- [RECORDED INFORMATION]
- - - - -
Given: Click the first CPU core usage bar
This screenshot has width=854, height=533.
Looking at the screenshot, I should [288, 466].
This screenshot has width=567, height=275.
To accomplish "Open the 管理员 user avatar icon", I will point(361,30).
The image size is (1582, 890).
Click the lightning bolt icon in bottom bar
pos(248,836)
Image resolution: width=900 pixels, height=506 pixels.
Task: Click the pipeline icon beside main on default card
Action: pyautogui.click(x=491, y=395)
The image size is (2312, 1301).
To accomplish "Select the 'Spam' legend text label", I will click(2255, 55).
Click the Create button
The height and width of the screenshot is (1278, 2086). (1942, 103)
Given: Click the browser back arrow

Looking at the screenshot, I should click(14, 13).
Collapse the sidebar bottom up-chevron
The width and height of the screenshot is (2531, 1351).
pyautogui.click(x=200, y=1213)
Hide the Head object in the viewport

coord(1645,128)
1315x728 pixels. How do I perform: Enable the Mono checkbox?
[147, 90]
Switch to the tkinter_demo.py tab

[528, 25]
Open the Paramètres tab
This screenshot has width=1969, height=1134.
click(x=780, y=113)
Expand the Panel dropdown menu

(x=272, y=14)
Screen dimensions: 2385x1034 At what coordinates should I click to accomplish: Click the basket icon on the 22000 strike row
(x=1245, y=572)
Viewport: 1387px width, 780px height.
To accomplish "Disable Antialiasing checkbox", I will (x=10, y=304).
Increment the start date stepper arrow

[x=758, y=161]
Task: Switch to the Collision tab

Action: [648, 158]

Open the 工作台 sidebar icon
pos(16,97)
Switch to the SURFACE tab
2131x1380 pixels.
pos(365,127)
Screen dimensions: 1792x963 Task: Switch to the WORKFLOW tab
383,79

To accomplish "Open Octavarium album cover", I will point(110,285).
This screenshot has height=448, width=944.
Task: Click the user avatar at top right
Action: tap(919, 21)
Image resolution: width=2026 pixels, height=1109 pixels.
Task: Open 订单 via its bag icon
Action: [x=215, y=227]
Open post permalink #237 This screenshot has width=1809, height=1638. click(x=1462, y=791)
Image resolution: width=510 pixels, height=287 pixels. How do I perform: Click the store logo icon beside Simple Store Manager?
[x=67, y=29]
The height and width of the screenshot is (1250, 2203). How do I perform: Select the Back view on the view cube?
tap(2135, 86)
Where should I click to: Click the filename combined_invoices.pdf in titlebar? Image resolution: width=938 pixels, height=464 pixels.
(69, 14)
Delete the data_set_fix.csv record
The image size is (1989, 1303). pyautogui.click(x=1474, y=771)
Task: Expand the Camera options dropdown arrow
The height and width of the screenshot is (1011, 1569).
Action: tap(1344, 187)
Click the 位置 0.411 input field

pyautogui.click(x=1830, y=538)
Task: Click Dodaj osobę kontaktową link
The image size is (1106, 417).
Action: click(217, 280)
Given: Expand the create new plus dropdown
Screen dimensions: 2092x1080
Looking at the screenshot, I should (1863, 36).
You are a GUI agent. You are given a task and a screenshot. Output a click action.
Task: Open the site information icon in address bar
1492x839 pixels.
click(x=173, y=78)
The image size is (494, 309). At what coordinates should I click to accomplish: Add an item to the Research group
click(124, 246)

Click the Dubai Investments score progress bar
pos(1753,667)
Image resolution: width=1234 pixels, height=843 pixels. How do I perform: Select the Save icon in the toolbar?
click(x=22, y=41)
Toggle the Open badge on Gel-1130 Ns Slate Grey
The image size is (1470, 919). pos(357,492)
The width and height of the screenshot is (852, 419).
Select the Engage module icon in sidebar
- - - - -
- [YOUR GOAL]
Print every record above exactly as written.

- [SOLUTION]
Given: Click the first CPU core usage bar
This screenshot has width=854, height=533.
Looking at the screenshot, I should [288, 466].
This screenshot has width=567, height=275.
To accomplish "Open the 管理员 user avatar icon", I will point(361,30).
The image size is (1582, 890).
Click the lightning bolt icon in bottom bar
pos(248,836)
Image resolution: width=900 pixels, height=506 pixels.
Task: Click the pipeline icon beside main on default card
Action: pyautogui.click(x=491, y=395)
The image size is (2312, 1301).
To accomplish "Select the 'Spam' legend text label", I will click(2255, 55).
Click the Create button
The height and width of the screenshot is (1278, 2086). (1942, 103)
Given: Click the browser back arrow

Looking at the screenshot, I should click(14, 13).
Collapse the sidebar bottom up-chevron
The width and height of the screenshot is (2531, 1351).
pyautogui.click(x=200, y=1213)
Hide the Head object in the viewport

coord(1645,128)
1315x728 pixels. How do I perform: Enable the Mono checkbox?
[147, 90]
Switch to the tkinter_demo.py tab

[528, 25]
Open the Paramètres tab
This screenshot has width=1969, height=1134.
click(x=780, y=113)
Expand the Panel dropdown menu

(x=272, y=14)
Screen dimensions: 2385x1034 At what coordinates should I click to accomplish: Click the basket icon on the 22000 strike row
(x=1245, y=572)
Viewport: 1387px width, 780px height.
To accomplish "Disable Antialiasing checkbox", I will (x=10, y=304).
Increment the start date stepper arrow

[x=758, y=161]
Task: Switch to the Collision tab

Action: [648, 158]

Open the 工作台 sidebar icon
pos(16,97)
Switch to the SURFACE tab
2131x1380 pixels.
pos(365,127)
Screen dimensions: 1792x963 Task: Switch to the WORKFLOW tab
383,79

To accomplish "Open Octavarium album cover", I will point(110,285).
This screenshot has height=448, width=944.
Task: Click the user avatar at top right
Action: tap(919, 21)
Image resolution: width=2026 pixels, height=1109 pixels.
Task: Open 订单 via its bag icon
Action: [x=215, y=227]
Open post permalink #237 This screenshot has width=1809, height=1638. click(x=1462, y=791)
Image resolution: width=510 pixels, height=287 pixels. How do I perform: Click the store logo icon beside Simple Store Manager?
[x=67, y=29]
The height and width of the screenshot is (1250, 2203). How do I perform: Select the Back view on the view cube?
tap(2135, 86)
Where should I click to: Click the filename combined_invoices.pdf in titlebar? Image resolution: width=938 pixels, height=464 pixels.
(69, 14)
Delete the data_set_fix.csv record
The image size is (1989, 1303). pyautogui.click(x=1474, y=771)
Task: Expand the Camera options dropdown arrow
The height and width of the screenshot is (1011, 1569).
Action: tap(1344, 187)
Click the 位置 0.411 input field

pyautogui.click(x=1830, y=538)
Task: Click Dodaj osobę kontaktową link
The image size is (1106, 417).
Action: click(217, 280)
Given: Expand the create new plus dropdown
Screen dimensions: 2092x1080
Looking at the screenshot, I should (1863, 36).
You are a GUI agent. You are given a task and a screenshot. Output a click action.
Task: Open the site information icon in address bar
1492x839 pixels.
click(x=173, y=78)
The image size is (494, 309). At what coordinates should I click to accomplish: Add an item to the Research group
click(124, 246)

Click the Dubai Investments score progress bar
pos(1753,667)
Image resolution: width=1234 pixels, height=843 pixels. How do I perform: Select the Save icon in the toolbar?
click(x=22, y=41)
Toggle the Open badge on Gel-1130 Ns Slate Grey
The image size is (1470, 919). pos(357,492)
The width and height of the screenshot is (852, 419).
Select the Engage module icon in sidebar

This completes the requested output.